KEY CONCEPTS:
- Mouse satellite DNA has evolved by duplication and mutation of a short repeating unit to give a basic repeating unit of 234 bp in which the original half, quarter, and eighth repeats can be recognized.
In the mammals, as typified by various rodents, the
sequences comprising each satellite show appreciable divergence between tandem
repeats. Common short sequences can be recognized by their preponderance among
the oligonucleotide fragments released by chemical or enzymatic treatment.
However, the predominant short sequence usually accounts for only a small
minority of the copies. The other short sequences are related to the predominant
sequence by a variety of substitutions, deletions, and insertions.
But a series of these variants of the short unit can
constitute a longer repeating unit that is itself repeated in tandem with some
variation. So mammalian satellite DNAs are constructed from a hierarchy of
repeating units. These longer repeating units constitute the sequences that
renature in reassociation analysis. They can also be recognized by digestion
with restriction enzymes.

### Parts of the exercise
**1)** In the satellite DNA passage, how many base pairs long is the basic repeating unit of mouse satellite DNA?
**2)** Restate word for word the part of the satellite DNA passage that begins at the words "In the mammals, as" and stops after "with restriction enzymes.".
**3)** Continue the satellite DNA passage from its last sentence.
These records have no connection to the satellite DNA passage.

### Stored records

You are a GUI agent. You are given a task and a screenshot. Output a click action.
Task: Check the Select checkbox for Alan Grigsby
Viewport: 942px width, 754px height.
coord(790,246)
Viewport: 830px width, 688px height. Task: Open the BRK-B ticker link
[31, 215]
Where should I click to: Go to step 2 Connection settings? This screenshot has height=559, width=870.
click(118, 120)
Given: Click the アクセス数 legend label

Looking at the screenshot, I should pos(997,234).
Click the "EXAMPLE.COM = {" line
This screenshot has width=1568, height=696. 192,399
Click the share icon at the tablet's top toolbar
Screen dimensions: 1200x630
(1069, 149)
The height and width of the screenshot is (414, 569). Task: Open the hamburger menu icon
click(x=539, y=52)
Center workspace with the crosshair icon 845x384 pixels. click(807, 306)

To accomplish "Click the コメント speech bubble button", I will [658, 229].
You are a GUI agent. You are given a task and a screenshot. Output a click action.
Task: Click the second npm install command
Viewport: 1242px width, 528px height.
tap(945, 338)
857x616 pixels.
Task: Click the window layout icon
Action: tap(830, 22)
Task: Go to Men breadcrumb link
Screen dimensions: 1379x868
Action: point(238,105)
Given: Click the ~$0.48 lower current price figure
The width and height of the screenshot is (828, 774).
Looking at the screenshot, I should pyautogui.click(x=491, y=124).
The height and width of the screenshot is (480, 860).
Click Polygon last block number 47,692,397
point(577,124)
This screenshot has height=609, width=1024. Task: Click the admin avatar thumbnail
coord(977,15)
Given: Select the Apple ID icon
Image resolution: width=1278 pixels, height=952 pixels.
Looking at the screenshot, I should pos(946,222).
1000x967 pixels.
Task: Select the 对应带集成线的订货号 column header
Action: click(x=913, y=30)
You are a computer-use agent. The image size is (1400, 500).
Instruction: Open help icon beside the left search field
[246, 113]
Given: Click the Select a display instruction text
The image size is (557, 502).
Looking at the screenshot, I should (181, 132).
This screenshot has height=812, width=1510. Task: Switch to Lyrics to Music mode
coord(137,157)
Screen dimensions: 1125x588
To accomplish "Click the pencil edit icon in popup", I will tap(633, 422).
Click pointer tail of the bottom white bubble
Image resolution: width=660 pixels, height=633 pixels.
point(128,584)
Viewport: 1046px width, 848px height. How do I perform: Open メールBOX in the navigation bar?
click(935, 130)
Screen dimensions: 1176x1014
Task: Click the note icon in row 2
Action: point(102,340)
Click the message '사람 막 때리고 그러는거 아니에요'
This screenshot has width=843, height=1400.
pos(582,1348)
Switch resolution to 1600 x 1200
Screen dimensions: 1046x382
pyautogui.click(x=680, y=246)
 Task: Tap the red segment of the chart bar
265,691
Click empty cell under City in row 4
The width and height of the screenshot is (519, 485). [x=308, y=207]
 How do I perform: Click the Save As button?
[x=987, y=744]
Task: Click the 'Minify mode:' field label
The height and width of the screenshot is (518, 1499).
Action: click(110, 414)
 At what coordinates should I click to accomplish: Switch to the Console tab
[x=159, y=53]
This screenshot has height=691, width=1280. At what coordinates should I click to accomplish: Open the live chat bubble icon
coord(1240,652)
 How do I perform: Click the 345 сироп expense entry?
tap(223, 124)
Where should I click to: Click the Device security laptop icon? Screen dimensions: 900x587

### Replies
**1)** 234 bp

**2)**
In the mammals, as typified by various rodents, the
sequences comprising each satellite show appreciable divergence between tandem
repeats. Common short sequences can be recognized by their preponderance among
the oligonucleotide fragments released by chemical or enzymatic treatment.
However, the predominant short sequence usually accounts for only a small
minority of the copies. The other short sequences are related to the predominant
sequence by a variety of substitutions, deletions, and insertions.
But a series of these variants of the short unit can
constitute a longer repeating unit that is itself repeated in tandem with some
variation. So mammalian satellite DNAs are constructed from a hierarchy of
repeating units. These longer repeating units constitute the sequences that
renature in reassociation analysis. They can also be recognized by digestion
with restriction enzymes.

**3)**
When any satellite DNA is digested with an enzyme that has a
recognition site in its repeating unit, one fragment will be obtained for every
repeating unit in which the site occurs. In fact, when the DNA of a eukaryotic
genome is digested with a restriction enzyme, most of it gives a general smear,
due to the random distribution of cleavage sites. But satellite DNA generates
sharp bands, because a large number of fragments of identical or almost
identical size are created by cleavage at restriction sites that lie a regular
distance apart.
Determining the sequence of satellite DNA can be difficult.
Using the discrete bands generated by restriction cleavage, we can attempt to
obtain a sequence directly. However, if there is appreciable divergence between
individual repeating units, different nucleotides will be present at the same
position in different repeats, so the sequencing gels will be obscure. If the
divergence is not too great—say, within ~2%—it may be possible to determine an average repeating
sequence.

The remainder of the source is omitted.